From the line containing "Wishlist (21, 2377)" through the last line of the records, print every line exactly and nothing more.

++++++++

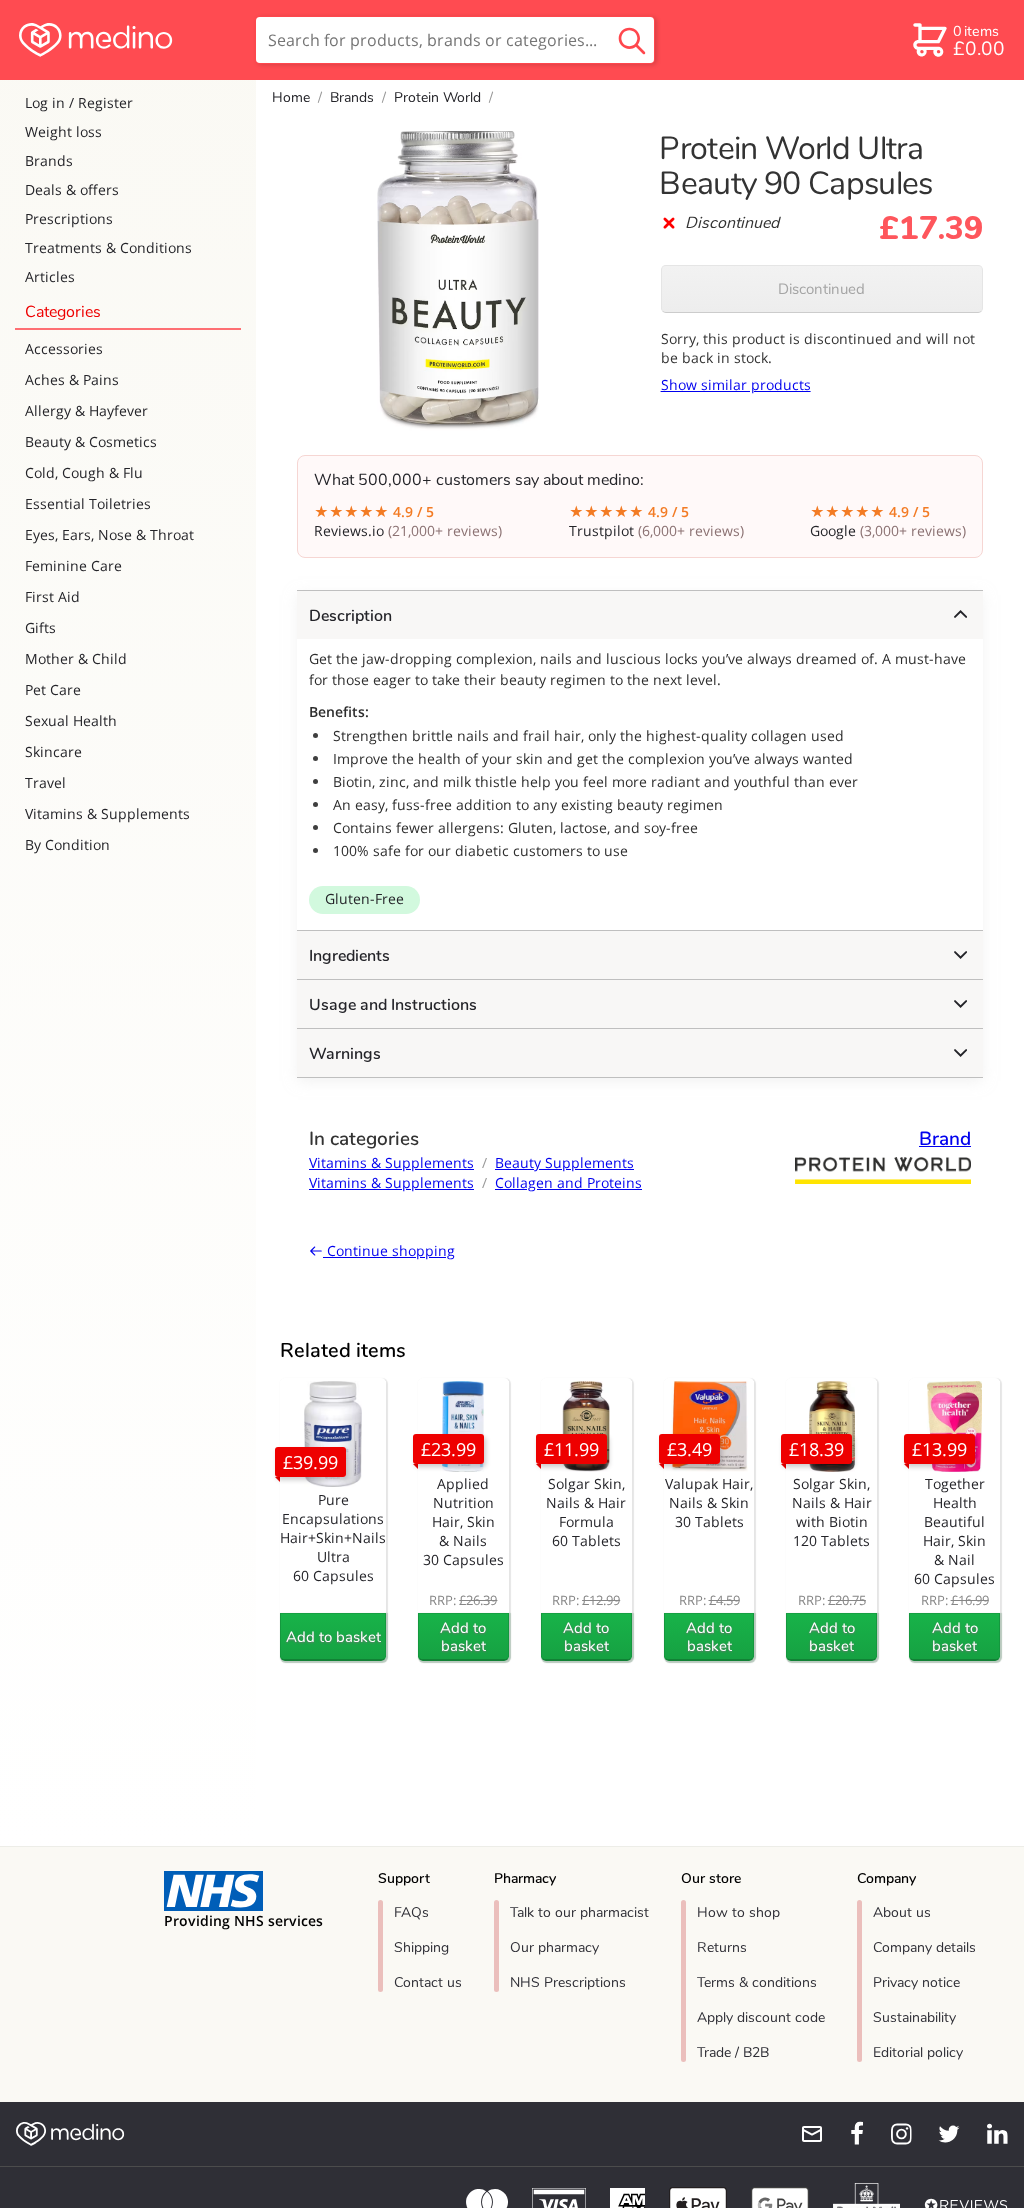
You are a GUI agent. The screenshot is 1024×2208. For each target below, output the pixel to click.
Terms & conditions (757, 1982)
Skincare (53, 751)
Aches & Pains (72, 379)
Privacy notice (916, 1982)
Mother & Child (76, 658)
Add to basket (333, 1637)
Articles (50, 276)
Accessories (64, 348)
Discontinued (821, 289)
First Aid (52, 596)
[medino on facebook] (844, 2134)
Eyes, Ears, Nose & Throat (109, 534)
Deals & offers (72, 189)
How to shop (738, 1912)
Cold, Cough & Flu (84, 472)
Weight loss (63, 131)
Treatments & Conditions (108, 247)
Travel (45, 782)
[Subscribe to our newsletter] (804, 2134)
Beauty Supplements (564, 1162)
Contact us (428, 1982)
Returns (722, 1947)
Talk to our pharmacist (579, 1912)
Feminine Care (73, 565)
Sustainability (914, 2017)
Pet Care (53, 689)
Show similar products (736, 384)
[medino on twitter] (940, 2134)
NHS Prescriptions (568, 1982)
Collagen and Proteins (568, 1182)
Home (291, 97)
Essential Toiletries (88, 503)
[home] (126, 40)
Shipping (421, 1947)
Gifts (40, 627)
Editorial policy (918, 2052)
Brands (49, 160)
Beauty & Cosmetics (91, 441)
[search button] (632, 40)
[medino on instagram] (892, 2134)
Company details (924, 1947)
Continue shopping (389, 1250)
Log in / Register (79, 102)
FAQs (411, 1912)
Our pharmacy (554, 1947)
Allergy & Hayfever (86, 410)
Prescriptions (69, 218)
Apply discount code (761, 2017)
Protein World (437, 97)
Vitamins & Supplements (107, 813)
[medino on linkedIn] (988, 2134)
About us (902, 1912)
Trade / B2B (733, 2052)
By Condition (67, 844)
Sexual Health (71, 720)
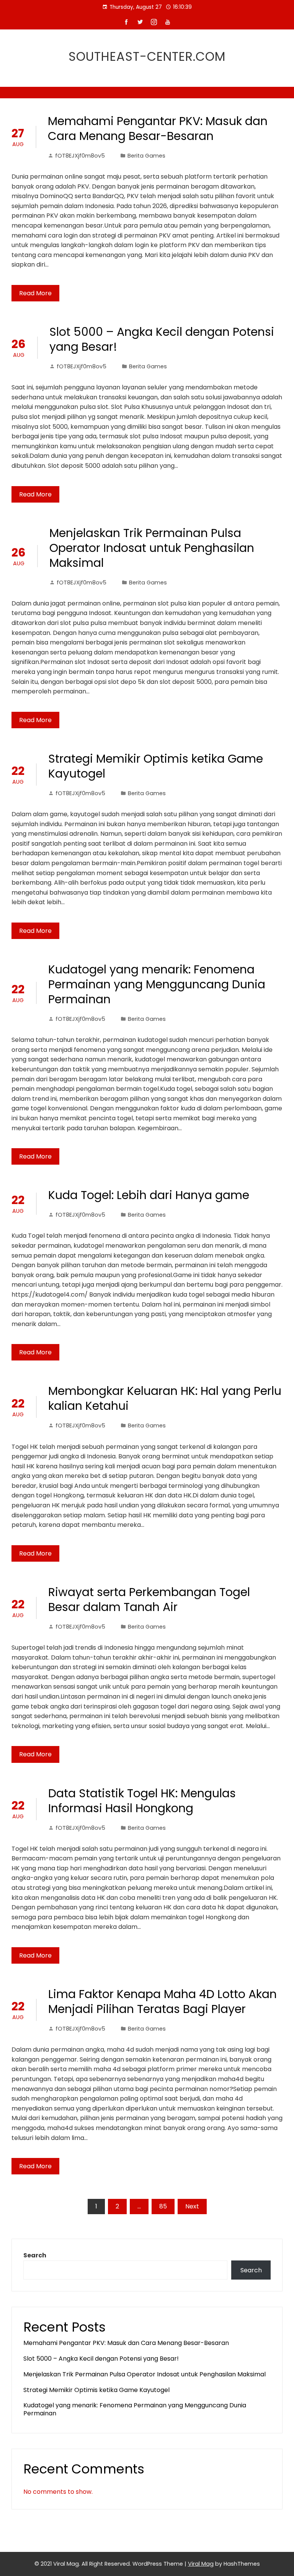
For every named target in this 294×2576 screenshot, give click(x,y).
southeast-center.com (147, 56)
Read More (35, 293)
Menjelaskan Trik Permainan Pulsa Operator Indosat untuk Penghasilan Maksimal (151, 548)
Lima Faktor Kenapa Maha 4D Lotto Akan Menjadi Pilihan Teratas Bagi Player (162, 2001)
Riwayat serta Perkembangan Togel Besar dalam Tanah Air (149, 1599)
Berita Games (146, 155)
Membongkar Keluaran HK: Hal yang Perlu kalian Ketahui (164, 1398)
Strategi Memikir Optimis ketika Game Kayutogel (155, 766)
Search (34, 2255)
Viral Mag (201, 2564)
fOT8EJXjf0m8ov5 (80, 155)
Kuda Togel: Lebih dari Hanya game (148, 1195)
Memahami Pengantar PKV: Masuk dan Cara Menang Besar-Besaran (158, 128)
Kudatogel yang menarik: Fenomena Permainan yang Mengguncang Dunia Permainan (156, 984)
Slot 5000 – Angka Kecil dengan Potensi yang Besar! (161, 339)
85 (163, 2206)
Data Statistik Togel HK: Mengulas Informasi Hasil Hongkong (142, 1800)
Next (192, 2206)
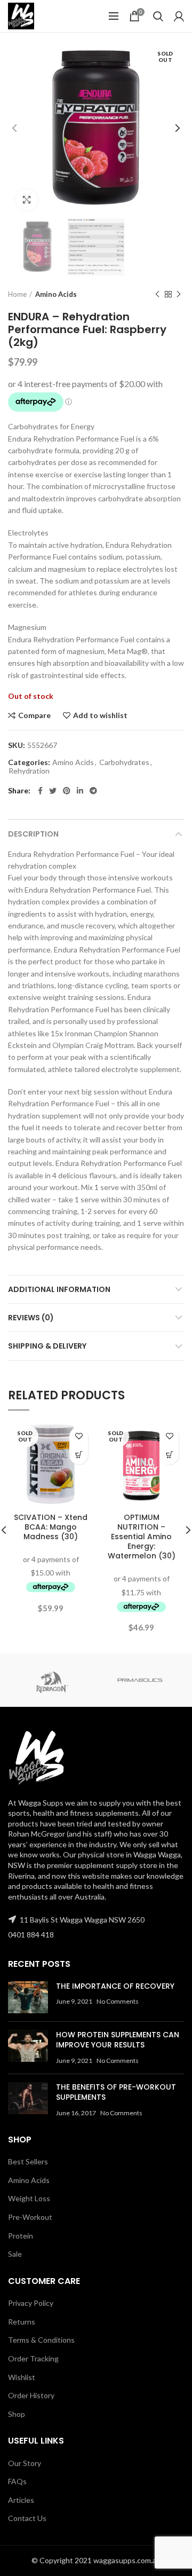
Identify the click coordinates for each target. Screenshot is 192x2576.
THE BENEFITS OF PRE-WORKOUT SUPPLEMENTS (116, 2092)
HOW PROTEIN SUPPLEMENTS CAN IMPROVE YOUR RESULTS (117, 2040)
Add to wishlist (100, 715)
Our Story (24, 2463)
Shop (16, 2414)
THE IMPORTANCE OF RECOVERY (115, 1986)
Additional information (59, 1289)
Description (33, 834)
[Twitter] (53, 791)
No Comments (118, 2001)
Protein (20, 2235)
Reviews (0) (31, 1317)
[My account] (179, 16)
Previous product (157, 294)
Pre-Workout (30, 2216)
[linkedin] (80, 791)
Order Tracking (33, 2358)
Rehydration (29, 771)
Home (17, 294)
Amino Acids (56, 294)
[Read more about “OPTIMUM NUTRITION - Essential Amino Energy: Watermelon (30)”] (169, 1455)
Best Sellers (28, 2161)
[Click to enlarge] (26, 199)
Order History (31, 2395)
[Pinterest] (67, 791)
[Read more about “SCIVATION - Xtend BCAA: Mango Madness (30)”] (78, 1455)
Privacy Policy (30, 2302)
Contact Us (27, 2518)
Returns (21, 2321)
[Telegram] (93, 791)
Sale (15, 2253)
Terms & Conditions (41, 2339)
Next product (178, 294)
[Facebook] (40, 791)
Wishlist (21, 2377)
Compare (34, 715)
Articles (21, 2499)
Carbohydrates (124, 762)
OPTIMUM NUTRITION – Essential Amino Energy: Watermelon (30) (141, 1536)
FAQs (17, 2481)
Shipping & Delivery (47, 1346)
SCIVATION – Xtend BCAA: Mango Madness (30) (50, 1527)
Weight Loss (29, 2198)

++++++++

Response:
Wishlist (21, 2377)
Compare (34, 715)
Articles (21, 2499)
Carbohydrates (124, 762)
OPTIMUM NUTRITION – Essential Amino Energy: Watermelon (30) (141, 1536)
FAQs (17, 2481)
Shipping & Delivery (47, 1346)
SCIVATION – Xtend BCAA: Mango Madness (30) (50, 1527)
Weight Loss (29, 2198)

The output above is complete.